DATA TO USE Block Start

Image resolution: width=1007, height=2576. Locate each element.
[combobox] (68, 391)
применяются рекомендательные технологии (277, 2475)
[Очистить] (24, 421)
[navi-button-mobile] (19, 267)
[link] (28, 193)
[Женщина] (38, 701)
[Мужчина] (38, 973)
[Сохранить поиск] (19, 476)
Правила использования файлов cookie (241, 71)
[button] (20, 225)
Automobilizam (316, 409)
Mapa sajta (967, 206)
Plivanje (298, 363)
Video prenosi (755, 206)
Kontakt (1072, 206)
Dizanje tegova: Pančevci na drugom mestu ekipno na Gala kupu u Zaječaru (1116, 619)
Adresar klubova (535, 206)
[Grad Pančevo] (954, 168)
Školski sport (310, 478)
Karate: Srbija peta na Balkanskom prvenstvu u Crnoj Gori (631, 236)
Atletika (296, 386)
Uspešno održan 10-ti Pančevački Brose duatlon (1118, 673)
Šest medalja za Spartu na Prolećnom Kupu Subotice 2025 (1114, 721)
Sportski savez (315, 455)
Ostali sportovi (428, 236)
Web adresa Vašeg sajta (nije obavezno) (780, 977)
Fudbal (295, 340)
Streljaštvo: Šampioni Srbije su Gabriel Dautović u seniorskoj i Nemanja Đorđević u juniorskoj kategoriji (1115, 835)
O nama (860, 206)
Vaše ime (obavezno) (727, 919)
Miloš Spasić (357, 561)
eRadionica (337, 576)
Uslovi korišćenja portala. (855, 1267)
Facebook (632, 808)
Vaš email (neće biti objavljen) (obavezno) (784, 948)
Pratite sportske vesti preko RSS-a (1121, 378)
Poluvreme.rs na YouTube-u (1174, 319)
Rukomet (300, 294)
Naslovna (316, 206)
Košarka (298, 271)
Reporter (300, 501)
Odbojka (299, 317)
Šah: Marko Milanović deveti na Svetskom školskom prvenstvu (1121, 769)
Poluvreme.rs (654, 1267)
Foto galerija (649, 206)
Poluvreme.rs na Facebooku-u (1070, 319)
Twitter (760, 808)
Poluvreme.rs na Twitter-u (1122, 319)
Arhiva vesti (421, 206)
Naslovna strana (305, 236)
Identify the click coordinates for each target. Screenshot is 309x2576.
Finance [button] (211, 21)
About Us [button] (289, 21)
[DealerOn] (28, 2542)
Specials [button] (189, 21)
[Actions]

DATA TO USE Block End

## TASK DETAILS:
Above this task is a listing. Restate, word for word and with nothing added, the lines from the one with "Šest medalja za" through the one with "Rukomet (300, 294)".

## SOLUTION TO THIS PROBLEM:
Šest medalja za Spartu na Prolećnom Kupu Subotice 2025 (1114, 721)
Sportski savez (315, 455)
Ostali sportovi (428, 236)
Web adresa Vašeg sajta (nije obavezno) (780, 977)
Fudbal (295, 340)
Streljaštvo: Šampioni Srbije su Gabriel Dautović u seniorskoj i Nemanja Đorđević u juniorskoj kategoriji (1115, 835)
O nama (860, 206)
Vaše ime (obavezno) (727, 919)
Miloš Spasić (357, 561)
eRadionica (337, 576)
Uslovi korišćenja portala. (855, 1267)
Facebook (632, 808)
Vaš email (neće biti objavljen) (obavezno) (784, 948)
Pratite sportske vesti preko RSS-a (1121, 378)
Poluvreme.rs na YouTube-u (1174, 319)
Rukomet (300, 294)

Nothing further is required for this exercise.